The book dismisses Bunstine as a “bean counter” whose “attempts to institute order” at Barneys alienated both vendors and employees, causing a stampede of talent to leave the company before its January 1996 bankruptcy, according to the suit.
“The problem was, Charles just wasn’t ‘Barneys,” Pressman writes, according to the suit.
“He hadn’t been raised in it the way we had – dyed in the wool, as it were. Charles was ‘efficiency.’ He was an accountant type, and he was going to run Barneys like a business. But Barneys – though it was responsible for millions in sales and plenty of careers – wasn’t anything as staid as that. Barneys was Barneys.”
“He even got involved with our vendors, negotiating without the finesse or understanding that had always characterized those relationships,” the memoir states.
Yet in the buildup to Barneys’ bankruptcy filing in January 1996 – a move Bunstine said he strongly opposed, even as he became the “public face” of the implosion – the Pressman brothers withheld key financial information from him, including why it wasn’t paying vendors, the ex-president alleged.
Barneys needed cash and the Pressmans turned to Japanese lender Isetan, making personal guarantees for the loans that even Gene was hesitant to go along with, the suit claims.
”’I am never signing this,’ I seethed at Bob,” Gene Pressman wrote in the memoir “This is total bullshit. Business is one thing, but I’m not going to jeopardize my family.”
“‘Don’t worry,’ [Bob] told me. All of our assets—our shares in Barneys, the real estate—were protected in trusts and had been for years. We could sign personal guarantees, but the Japanese would never be able to break into the coffers.”
Isetan doled out $600 million in loans for the aggressive expansion, including a store in Tokyo.
Bunstine recounts a heated meeting in Tokyo, where Isetan president Kazumasa Koshiba “walked behind his executives to an empty chair that he did not take. He stood directly across from [the Pressmans], raised his hand to point his finger at them and said, ‘We trusted you.’ His tone was one of anger. He then left as did all his executives,” according to the lawsuit.
Barneys was at its “peak of success” during his tenure, Bunstine claims. But Pressman’s book allegedly “works to settle his score against the individual his father gave responsibility to.”
Bunstine was hired by Pressman’s father Fred – who famously transformed his own father Barney Pressman’s men’s suit business into a luxury empire in the 1960s – as a senior executive in 1992.

==================================================

## What to do
**1)** Name every person mentioned in the article on the Barneys lawsuit, using the names the article uses.
**2)** Go on with the article on the Barneys lawsuit from its last sentence.
The listing that comes next is taken from a different source than the article on the Barneys lawsuit.

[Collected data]
==================================================

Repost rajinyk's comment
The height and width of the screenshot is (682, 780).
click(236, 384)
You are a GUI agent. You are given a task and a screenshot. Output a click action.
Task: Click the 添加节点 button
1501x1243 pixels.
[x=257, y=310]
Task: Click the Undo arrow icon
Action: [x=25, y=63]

==================================================

## Outputs in order
**1)** Bunstine (called Charles in the memoir quotes), Gene Pressman, Bob, Kazumasa Koshiba, Fred, and Barney Pressman.

**2)**
Fred Pressman made Bunstine president in 1995, becoming the first person outside the family to reach the upper echelon of the company. Gene Pressman and his brother Bob — who was in charge of finances at the time — were co-presidents. Their mother and two sisters were involved in the business as well.
Bunstine claims his promotion was a slap in the face to Gene Pressman, who allegedly mischaracterized the reason Bunstine became president – writing that it was because his dad was diagnosed with cancer.
Pressman implied that Bunstine was tapped by someone “facing the end of his life after a diagnosis … rather than what the chairman, CEO and owner wanted to do to further the success of his business,” according to the complaint.
The plaintiff also takes exception with how Pressman framed the timing of the events, stating that the cancer diagnosis came after the promotion – not the other way around, as the book states.
It all comes down to sour grapes, alleges Bunstine, who currently heads luxury bridal designer Anna Maier.
“Fred made me president and took all Gene’s direct reporting away from him and gave it to me,” the suit states.
In recent years the Pressman brothers became estranged.
Last year, Bob Pressman accused his late mother and siblings of orchestrating an elaborate tax fraud scheme that cheated New York state out of $20 million. Gene Pressman was served with the suit at a signing in Rizzoli Bookstore in Manhattan last year, as The Post exclusively reported.
Barneys filed for bankruptcy for a second time in 2020. All of its stores closed and the brand is now owned by licensing firm, Authentic.